====== Material to process ======

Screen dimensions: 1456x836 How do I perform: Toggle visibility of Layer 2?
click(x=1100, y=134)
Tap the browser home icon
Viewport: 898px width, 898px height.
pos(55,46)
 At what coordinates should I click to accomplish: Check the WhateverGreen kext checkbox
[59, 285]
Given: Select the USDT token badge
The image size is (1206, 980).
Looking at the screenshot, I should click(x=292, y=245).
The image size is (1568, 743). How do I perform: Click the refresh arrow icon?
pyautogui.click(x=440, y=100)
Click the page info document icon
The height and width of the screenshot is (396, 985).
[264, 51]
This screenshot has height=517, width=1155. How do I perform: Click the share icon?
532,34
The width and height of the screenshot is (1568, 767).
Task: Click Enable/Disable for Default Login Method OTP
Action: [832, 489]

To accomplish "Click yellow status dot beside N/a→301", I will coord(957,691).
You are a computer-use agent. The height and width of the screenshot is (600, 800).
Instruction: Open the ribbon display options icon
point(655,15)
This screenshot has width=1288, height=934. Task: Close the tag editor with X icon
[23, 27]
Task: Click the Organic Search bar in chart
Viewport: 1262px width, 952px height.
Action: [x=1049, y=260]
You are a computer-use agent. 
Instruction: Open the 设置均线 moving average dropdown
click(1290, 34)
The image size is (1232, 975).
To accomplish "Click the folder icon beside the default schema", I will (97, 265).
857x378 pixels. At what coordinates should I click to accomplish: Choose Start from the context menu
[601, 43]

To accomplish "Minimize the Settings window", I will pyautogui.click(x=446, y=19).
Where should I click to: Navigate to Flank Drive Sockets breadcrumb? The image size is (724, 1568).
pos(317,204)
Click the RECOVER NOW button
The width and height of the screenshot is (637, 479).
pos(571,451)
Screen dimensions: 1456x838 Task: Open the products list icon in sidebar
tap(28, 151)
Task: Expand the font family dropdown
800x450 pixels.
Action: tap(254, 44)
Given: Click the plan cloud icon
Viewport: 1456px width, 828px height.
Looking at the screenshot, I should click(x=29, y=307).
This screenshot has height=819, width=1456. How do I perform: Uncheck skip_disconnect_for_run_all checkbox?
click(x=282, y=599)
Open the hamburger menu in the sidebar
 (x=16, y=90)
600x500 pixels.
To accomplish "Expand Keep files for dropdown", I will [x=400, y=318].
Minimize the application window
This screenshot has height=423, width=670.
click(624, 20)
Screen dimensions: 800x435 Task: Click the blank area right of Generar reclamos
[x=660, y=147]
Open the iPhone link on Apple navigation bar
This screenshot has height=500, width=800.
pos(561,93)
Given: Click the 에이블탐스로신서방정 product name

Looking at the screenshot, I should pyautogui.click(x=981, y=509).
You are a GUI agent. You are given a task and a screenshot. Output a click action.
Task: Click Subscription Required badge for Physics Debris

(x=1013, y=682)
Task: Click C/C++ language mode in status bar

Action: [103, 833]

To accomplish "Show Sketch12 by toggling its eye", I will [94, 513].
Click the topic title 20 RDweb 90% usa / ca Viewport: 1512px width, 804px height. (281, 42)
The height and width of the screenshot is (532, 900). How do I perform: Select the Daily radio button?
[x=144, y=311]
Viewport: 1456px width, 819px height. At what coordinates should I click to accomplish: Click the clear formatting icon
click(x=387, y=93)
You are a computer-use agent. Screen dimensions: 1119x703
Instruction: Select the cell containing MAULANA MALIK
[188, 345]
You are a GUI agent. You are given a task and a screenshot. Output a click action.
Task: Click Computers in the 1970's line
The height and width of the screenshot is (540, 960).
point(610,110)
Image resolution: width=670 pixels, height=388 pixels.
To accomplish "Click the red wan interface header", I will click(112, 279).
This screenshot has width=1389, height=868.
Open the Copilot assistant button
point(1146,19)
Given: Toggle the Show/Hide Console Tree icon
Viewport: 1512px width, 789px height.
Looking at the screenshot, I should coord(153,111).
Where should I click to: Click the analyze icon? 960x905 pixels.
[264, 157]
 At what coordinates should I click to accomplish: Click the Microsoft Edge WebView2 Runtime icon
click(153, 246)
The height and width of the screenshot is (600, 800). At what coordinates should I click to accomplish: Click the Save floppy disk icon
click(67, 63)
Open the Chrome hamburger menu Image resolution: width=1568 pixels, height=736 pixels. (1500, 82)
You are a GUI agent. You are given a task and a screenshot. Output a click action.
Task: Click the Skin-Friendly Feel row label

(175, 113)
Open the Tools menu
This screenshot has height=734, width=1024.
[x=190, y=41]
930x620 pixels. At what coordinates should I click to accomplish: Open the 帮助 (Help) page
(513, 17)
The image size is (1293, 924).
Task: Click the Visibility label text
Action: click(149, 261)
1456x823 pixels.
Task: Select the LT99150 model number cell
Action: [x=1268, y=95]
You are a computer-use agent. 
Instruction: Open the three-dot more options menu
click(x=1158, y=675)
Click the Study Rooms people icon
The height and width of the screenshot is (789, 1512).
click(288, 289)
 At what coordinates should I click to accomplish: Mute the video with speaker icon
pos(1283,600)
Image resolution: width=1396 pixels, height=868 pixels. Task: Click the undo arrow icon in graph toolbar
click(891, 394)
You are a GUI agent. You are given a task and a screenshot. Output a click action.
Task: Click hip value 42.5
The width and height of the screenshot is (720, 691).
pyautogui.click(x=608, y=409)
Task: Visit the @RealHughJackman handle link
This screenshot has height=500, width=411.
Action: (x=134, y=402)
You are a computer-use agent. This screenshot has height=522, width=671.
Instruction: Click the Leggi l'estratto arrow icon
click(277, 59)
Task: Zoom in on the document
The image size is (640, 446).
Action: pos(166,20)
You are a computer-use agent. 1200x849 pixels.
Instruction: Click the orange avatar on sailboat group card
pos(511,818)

======

Direction: Copy the records above again, substituting "Goal" for every "Instruction" and leaving everything else as it is.

Solution for this task:
Screen dimensions: 1456x836 How do I perform: Toggle visibility of Layer 2?
click(x=1100, y=134)
Tap the browser home icon
Viewport: 898px width, 898px height.
pos(55,46)
 At what coordinates should I click to accomplish: Check the WhateverGreen kext checkbox
[59, 285]
Given: Select the USDT token badge
The image size is (1206, 980).
Looking at the screenshot, I should click(x=292, y=245).
The image size is (1568, 743). How do I perform: Click the refresh arrow icon?
pyautogui.click(x=440, y=100)
Click the page info document icon
The height and width of the screenshot is (396, 985).
[264, 51]
This screenshot has height=517, width=1155. How do I perform: Click the share icon?
532,34
The width and height of the screenshot is (1568, 767).
Task: Click Enable/Disable for Default Login Method OTP
Action: [832, 489]

To accomplish "Click yellow status dot beside N/a→301", I will coord(957,691).
You are a computer-use agent. The height and width of the screenshot is (600, 800).
Goal: Open the ribbon display options icon
point(655,15)
This screenshot has width=1288, height=934. Task: Close the tag editor with X icon
[23, 27]
Task: Click the Organic Search bar in chart
Viewport: 1262px width, 952px height.
Action: [x=1049, y=260]
You are a computer-use agent. 
Goal: Open the 设置均线 moving average dropdown
click(1290, 34)
The image size is (1232, 975).
To accomplish "Click the folder icon beside the default schema", I will (97, 265).
857x378 pixels. At what coordinates should I click to accomplish: Choose Start from the context menu
[601, 43]

To accomplish "Minimize the Settings window", I will pyautogui.click(x=446, y=19).
Where should I click to: Navigate to Flank Drive Sockets breadcrumb? The image size is (724, 1568).
pos(317,204)
Click the RECOVER NOW button
The width and height of the screenshot is (637, 479).
pos(571,451)
Screen dimensions: 1456x838 Task: Open the products list icon in sidebar
tap(28, 151)
Task: Expand the font family dropdown
800x450 pixels.
Action: tap(254, 44)
Given: Click the plan cloud icon
Viewport: 1456px width, 828px height.
Looking at the screenshot, I should click(x=29, y=307).
This screenshot has height=819, width=1456. How do I perform: Uncheck skip_disconnect_for_run_all checkbox?
click(x=282, y=599)
Open the hamburger menu in the sidebar
 (x=16, y=90)
600x500 pixels.
To accomplish "Expand Keep files for dropdown", I will [x=400, y=318].
Minimize the application window
This screenshot has height=423, width=670.
click(624, 20)
Screen dimensions: 800x435 Task: Click the blank area right of Generar reclamos
[x=660, y=147]
Open the iPhone link on Apple navigation bar
This screenshot has height=500, width=800.
pos(561,93)
Given: Click the 에이블탐스로신서방정 product name

Looking at the screenshot, I should pyautogui.click(x=981, y=509).
You are a GUI agent. You are given a task and a screenshot. Output a click action.
Task: Click Subscription Required badge for Physics Debris

(x=1013, y=682)
Task: Click C/C++ language mode in status bar

Action: [103, 833]

To accomplish "Show Sketch12 by toggling its eye", I will [94, 513].
Click the topic title 20 RDweb 90% usa / ca Viewport: 1512px width, 804px height. (281, 42)
The height and width of the screenshot is (532, 900). How do I perform: Select the Daily radio button?
[x=144, y=311]
Viewport: 1456px width, 819px height. At what coordinates should I click to accomplish: Click the clear formatting icon
click(x=387, y=93)
You are a computer-use agent. Screen dimensions: 1119x703
Goal: Select the cell containing MAULANA MALIK
[188, 345]
You are a GUI agent. You are given a task and a screenshot. Output a click action.
Task: Click Computers in the 1970's line
The height and width of the screenshot is (540, 960).
point(610,110)
Image resolution: width=670 pixels, height=388 pixels.
To accomplish "Click the red wan interface header", I will click(112, 279).
This screenshot has width=1389, height=868.
Open the Copilot assistant button
point(1146,19)
Given: Toggle the Show/Hide Console Tree icon
Viewport: 1512px width, 789px height.
Looking at the screenshot, I should coord(153,111).
Where should I click to: Click the analyze icon? 960x905 pixels.
[264, 157]
 At what coordinates should I click to accomplish: Click the Microsoft Edge WebView2 Runtime icon
click(153, 246)
The height and width of the screenshot is (600, 800). At what coordinates should I click to accomplish: Click the Save floppy disk icon
click(67, 63)
Open the Chrome hamburger menu Image resolution: width=1568 pixels, height=736 pixels. (1500, 82)
You are a GUI agent. You are given a task and a screenshot. Output a click action.
Task: Click the Skin-Friendly Feel row label

(175, 113)
Open the Tools menu
This screenshot has height=734, width=1024.
[x=190, y=41]
930x620 pixels. At what coordinates should I click to accomplish: Open the 帮助 (Help) page
(513, 17)
The image size is (1293, 924).
Task: Click the Visibility label text
Action: click(149, 261)
1456x823 pixels.
Task: Select the LT99150 model number cell
Action: [x=1268, y=95]
You are a computer-use agent. 
Goal: Open the three-dot more options menu
click(x=1158, y=675)
Click the Study Rooms people icon
The height and width of the screenshot is (789, 1512).
click(288, 289)
 At what coordinates should I click to accomplish: Mute the video with speaker icon
pos(1283,600)
Image resolution: width=1396 pixels, height=868 pixels. Task: Click the undo arrow icon in graph toolbar
click(891, 394)
You are a GUI agent. You are given a task and a screenshot. Output a click action.
Task: Click hip value 42.5
The width and height of the screenshot is (720, 691).
pyautogui.click(x=608, y=409)
Task: Visit the @RealHughJackman handle link
This screenshot has height=500, width=411.
Action: (x=134, y=402)
You are a computer-use agent. This screenshot has height=522, width=671.
Goal: Click the Leggi l'estratto arrow icon
click(277, 59)
Task: Zoom in on the document
The image size is (640, 446).
Action: pos(166,20)
You are a computer-use agent. 1200x849 pixels.
Goal: Click the orange avatar on sailboat group card
pos(511,818)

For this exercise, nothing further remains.